Records for processing below:

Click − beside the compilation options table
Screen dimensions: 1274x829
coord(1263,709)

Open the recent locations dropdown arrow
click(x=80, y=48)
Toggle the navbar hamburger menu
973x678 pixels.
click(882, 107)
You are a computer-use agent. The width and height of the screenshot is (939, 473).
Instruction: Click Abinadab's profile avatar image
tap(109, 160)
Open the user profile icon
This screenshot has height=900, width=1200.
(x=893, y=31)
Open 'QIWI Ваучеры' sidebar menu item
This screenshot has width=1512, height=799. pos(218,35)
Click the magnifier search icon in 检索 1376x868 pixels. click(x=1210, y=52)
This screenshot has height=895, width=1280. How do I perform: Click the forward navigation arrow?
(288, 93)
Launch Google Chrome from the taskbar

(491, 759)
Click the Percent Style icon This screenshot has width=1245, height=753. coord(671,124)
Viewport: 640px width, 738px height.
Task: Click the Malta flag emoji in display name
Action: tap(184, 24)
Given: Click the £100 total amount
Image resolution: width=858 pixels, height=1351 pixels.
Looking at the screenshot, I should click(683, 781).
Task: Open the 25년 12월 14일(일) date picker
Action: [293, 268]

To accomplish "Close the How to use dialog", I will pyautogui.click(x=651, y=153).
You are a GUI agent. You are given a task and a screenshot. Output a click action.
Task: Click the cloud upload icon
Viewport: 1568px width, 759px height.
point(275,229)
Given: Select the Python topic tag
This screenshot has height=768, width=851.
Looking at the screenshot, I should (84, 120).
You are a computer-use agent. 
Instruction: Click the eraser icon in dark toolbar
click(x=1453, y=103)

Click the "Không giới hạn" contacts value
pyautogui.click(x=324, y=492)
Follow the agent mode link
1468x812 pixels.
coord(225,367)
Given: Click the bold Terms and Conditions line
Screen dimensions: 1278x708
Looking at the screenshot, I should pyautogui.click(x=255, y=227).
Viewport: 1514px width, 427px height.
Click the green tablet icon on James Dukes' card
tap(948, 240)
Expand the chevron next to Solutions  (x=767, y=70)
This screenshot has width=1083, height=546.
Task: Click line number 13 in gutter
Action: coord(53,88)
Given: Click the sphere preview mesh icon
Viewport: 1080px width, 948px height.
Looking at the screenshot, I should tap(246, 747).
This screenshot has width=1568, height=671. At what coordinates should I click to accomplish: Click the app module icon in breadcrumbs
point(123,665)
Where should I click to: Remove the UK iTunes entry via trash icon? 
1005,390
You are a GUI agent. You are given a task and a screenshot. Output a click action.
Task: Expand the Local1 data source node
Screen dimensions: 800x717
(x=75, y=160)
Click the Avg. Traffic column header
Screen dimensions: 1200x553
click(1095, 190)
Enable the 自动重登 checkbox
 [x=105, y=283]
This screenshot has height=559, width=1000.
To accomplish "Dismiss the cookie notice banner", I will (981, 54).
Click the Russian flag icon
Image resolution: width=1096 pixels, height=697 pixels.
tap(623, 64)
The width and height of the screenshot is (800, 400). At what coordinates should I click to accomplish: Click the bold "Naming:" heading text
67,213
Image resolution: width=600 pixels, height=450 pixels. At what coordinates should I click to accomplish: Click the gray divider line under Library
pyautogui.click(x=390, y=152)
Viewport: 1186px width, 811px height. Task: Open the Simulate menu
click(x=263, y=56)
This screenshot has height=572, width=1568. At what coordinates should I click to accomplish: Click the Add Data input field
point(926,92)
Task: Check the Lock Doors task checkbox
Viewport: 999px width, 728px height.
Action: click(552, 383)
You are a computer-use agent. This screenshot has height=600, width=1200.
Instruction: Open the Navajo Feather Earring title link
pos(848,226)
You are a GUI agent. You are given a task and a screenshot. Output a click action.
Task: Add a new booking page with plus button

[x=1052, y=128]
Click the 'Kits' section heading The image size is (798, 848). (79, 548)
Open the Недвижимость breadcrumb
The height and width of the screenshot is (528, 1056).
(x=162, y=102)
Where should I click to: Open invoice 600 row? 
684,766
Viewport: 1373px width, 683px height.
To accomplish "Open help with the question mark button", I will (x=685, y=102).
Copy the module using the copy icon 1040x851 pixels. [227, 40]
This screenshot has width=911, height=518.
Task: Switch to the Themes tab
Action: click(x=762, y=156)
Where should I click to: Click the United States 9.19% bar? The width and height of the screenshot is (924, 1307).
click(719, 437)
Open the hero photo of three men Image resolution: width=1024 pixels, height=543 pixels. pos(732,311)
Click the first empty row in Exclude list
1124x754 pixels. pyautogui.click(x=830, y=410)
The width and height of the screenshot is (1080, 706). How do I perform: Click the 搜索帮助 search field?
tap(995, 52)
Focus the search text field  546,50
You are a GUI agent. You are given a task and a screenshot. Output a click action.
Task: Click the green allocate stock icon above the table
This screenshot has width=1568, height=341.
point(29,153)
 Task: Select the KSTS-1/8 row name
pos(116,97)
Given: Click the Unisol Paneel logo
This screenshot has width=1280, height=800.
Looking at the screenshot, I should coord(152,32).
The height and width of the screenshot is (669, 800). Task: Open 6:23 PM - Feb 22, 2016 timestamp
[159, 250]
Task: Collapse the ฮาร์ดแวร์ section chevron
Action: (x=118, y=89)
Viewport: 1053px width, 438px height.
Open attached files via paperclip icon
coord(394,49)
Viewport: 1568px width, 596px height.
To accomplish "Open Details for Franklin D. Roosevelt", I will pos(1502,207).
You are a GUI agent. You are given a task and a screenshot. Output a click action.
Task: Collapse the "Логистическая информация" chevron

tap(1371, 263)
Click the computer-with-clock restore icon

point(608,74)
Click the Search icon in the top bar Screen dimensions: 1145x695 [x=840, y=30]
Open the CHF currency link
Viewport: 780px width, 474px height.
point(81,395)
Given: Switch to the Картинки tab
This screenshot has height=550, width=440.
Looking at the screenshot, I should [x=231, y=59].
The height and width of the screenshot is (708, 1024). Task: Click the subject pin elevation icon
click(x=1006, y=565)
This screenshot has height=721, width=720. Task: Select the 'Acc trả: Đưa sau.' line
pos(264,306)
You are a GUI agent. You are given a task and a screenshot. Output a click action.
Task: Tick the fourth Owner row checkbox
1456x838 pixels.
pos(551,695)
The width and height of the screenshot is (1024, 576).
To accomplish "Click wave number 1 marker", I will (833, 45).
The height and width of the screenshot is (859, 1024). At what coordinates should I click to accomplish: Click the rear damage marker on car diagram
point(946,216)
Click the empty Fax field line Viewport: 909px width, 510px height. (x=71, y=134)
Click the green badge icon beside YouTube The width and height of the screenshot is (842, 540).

End of Records for processing.

• **What you are asked to do**:
Starting at the line that contains "Task: Tick the fourth Owner row checkbox", retype each line through the end of the listing above and nothing else.

• **Task output**:
Task: Tick the fourth Owner row checkbox
1456x838 pixels.
pos(551,695)
The width and height of the screenshot is (1024, 576).
To accomplish "Click wave number 1 marker", I will (833, 45).
The height and width of the screenshot is (859, 1024). At what coordinates should I click to accomplish: Click the rear damage marker on car diagram
point(946,216)
Click the empty Fax field line Viewport: 909px width, 510px height. (x=71, y=134)
Click the green badge icon beside YouTube The width and height of the screenshot is (842, 540).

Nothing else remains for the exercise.